begin SOURCE DATA

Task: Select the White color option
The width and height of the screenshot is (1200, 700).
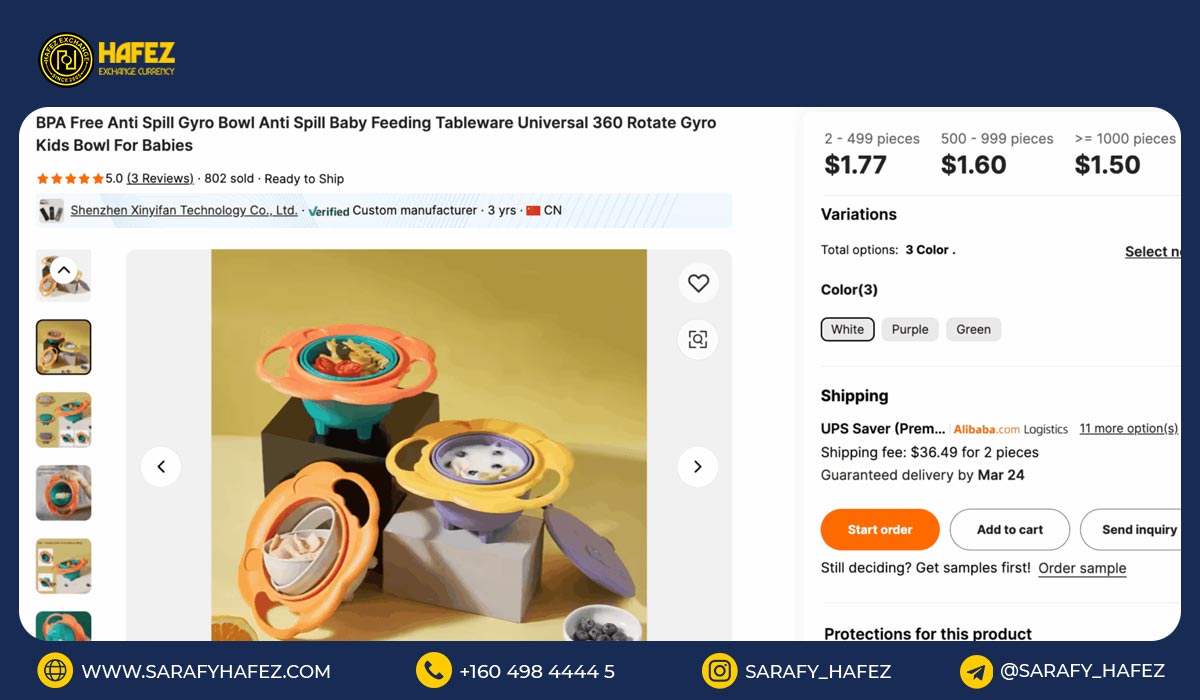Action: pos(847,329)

end SOURCE DATA
begin SOURCE DATA

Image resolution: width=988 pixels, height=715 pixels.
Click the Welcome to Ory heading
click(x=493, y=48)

end SOURCE DATA

■ EXERCISE INSTRUCTIONS ■
Please turn the records from the line containing "Image resolution: width=988" through the line containing "click(x=493, y=48)" into a Markdown table with the columns n and Line, one row per line and blank lines omitted.

■ EXERCISE OUTPUT ■
| n | Line |
|---|---|
| 1 | Image resolution: width=988 pixels, height=715 pixels. |
| 2 | Click the Welcome to Ory heading |
| 3 | click(x=493, y=48) |